Our study has some limitations. First, we employed a retrospective design. FH was based on patient reporting, as documented in the electronic medical record. This could lead to errors in either reporting or documentation. Next, our sample size is small and thus our study may be underpowered. Additionally, all patients in our study were treated at a single tertiary care medical center and our results may not be generalizable. Furthermore, we cannot exclude the possibility of differences in the performance of surveillance endoscopy in those with a FH of EAC, contributing to an increased diagnosis of EAC in these patients. However, the occurrence of EAC approximately 17 years earlier in BE patients with a FH is not likely to be explained by screening differences alone. With respect to the earlier diagnosis of BE in those with a FH of EAC, it is possible that earlier endoscopic screening was performed in this group precisely as a result of an EAC FH.

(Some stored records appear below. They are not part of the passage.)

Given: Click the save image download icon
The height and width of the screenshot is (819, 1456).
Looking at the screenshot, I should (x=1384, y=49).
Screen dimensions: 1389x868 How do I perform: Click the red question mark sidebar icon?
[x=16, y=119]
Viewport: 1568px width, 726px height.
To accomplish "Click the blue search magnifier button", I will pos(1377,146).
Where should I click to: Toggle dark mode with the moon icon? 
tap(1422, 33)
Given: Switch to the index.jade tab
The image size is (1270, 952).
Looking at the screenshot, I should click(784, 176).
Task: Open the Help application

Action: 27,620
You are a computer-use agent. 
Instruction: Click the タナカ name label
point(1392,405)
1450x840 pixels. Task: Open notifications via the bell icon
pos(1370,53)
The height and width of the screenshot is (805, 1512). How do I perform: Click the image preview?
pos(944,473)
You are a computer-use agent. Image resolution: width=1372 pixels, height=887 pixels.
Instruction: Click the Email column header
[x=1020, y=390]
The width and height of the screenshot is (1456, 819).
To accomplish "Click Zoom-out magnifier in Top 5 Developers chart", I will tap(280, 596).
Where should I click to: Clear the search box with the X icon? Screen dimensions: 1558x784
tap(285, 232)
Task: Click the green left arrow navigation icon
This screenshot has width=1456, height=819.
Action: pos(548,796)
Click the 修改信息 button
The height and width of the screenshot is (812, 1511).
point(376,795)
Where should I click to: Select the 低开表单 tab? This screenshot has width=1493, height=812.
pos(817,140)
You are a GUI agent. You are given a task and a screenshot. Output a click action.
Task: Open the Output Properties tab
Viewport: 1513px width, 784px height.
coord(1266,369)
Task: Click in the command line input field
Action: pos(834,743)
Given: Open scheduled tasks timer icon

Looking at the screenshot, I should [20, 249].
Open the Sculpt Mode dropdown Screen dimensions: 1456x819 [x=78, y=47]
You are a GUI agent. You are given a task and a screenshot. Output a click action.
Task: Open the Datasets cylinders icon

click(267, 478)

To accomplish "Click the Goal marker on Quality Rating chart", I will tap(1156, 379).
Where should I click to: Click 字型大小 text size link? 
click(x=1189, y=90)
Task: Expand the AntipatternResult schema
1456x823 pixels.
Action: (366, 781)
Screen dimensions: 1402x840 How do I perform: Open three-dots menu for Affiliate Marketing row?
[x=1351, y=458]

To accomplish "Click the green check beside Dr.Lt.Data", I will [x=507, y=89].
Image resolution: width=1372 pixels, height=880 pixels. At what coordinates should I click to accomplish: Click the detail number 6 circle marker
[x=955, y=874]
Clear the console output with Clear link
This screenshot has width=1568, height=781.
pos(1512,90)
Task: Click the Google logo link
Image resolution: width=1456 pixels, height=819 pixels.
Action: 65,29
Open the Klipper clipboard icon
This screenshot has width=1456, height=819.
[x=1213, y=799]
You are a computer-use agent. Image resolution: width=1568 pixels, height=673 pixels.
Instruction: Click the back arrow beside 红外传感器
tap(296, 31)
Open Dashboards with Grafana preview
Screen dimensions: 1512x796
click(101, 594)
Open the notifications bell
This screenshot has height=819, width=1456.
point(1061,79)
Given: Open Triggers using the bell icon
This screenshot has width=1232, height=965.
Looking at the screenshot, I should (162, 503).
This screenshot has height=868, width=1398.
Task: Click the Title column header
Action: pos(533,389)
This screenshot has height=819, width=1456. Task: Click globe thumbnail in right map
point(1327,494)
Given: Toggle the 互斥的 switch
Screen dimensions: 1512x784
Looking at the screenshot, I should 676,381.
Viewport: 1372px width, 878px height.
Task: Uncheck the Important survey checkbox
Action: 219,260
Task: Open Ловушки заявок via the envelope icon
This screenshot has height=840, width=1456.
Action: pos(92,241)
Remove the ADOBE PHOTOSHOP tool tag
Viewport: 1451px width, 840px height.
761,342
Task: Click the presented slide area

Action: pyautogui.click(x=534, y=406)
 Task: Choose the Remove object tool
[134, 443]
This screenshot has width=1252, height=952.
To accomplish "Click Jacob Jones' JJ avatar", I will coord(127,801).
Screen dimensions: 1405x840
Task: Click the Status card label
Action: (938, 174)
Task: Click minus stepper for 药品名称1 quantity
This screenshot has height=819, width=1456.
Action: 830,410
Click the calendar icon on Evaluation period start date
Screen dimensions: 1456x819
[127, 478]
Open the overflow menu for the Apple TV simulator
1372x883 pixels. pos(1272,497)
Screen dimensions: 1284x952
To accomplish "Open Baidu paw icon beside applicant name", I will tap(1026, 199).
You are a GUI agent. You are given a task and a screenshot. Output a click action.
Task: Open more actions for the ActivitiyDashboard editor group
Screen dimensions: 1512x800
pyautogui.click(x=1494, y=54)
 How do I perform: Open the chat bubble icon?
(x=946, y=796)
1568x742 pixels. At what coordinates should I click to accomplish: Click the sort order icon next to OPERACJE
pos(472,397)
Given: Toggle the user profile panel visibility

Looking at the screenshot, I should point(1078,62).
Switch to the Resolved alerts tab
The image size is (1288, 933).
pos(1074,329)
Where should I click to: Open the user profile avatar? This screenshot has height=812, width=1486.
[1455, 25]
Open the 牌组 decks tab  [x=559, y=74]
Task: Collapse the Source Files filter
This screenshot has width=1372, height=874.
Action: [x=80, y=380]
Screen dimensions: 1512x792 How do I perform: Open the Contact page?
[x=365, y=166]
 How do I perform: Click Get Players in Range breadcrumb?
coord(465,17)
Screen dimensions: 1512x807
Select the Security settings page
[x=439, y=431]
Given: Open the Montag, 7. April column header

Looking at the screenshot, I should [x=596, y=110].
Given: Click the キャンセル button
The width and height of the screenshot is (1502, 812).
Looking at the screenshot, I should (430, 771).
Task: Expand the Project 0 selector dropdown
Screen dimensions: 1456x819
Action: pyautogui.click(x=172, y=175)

BE patients with a FDR with EAC are over five times more likely to progress to EAC. These cancers occur more than a decade earlier as compared to BE patients without a FDR with EAC. If confirmed using larger, multicenter, prospective studies, a FH of EAC in a FDR should be considered an additional risk factor (along with long BE segment, obesity, and tobacco use) for progression of BE to EAC. Our findings may impact screening and surveillance recommendations. For instance, a FH of EAC may lower the threshold to institute endoscopic screening for BE in those with risk factors such as longstanding acid reflux. Further, given the earlier onset of both BE and EAC in those with a FH of EAC, endoscopic screening should be considered at a younger age and perhaps in both men and women. FH of EAC may also be a consideration in determining surveillance interval as well as utilization of emerging intra-procedure adjunct diagnostic and predictive techniques that assist with risk stratification. Finally, FH of EAC may be a consideration when weighing ablative therapy in those with BE. Larger, prospective studies are needed to determine optimal screening recommendations, surveillance intervals and potentially treatment options in BE patients who report a FH of EAC.

Declaration of conflicting interests

All authors report no conflicts of interest to disclose in regards to this article.

Ethics approval

The need for ethic approval for this study was exempted as it was retrospective and did not directly involve human subjects or animals.

Funding

This research received no specific grant from any funding agency in the public, commercial, or not-for-profit sectors.

Informed consent

Informed consent is not applicable for this study as it was retrospective and did not directly involve human subjects.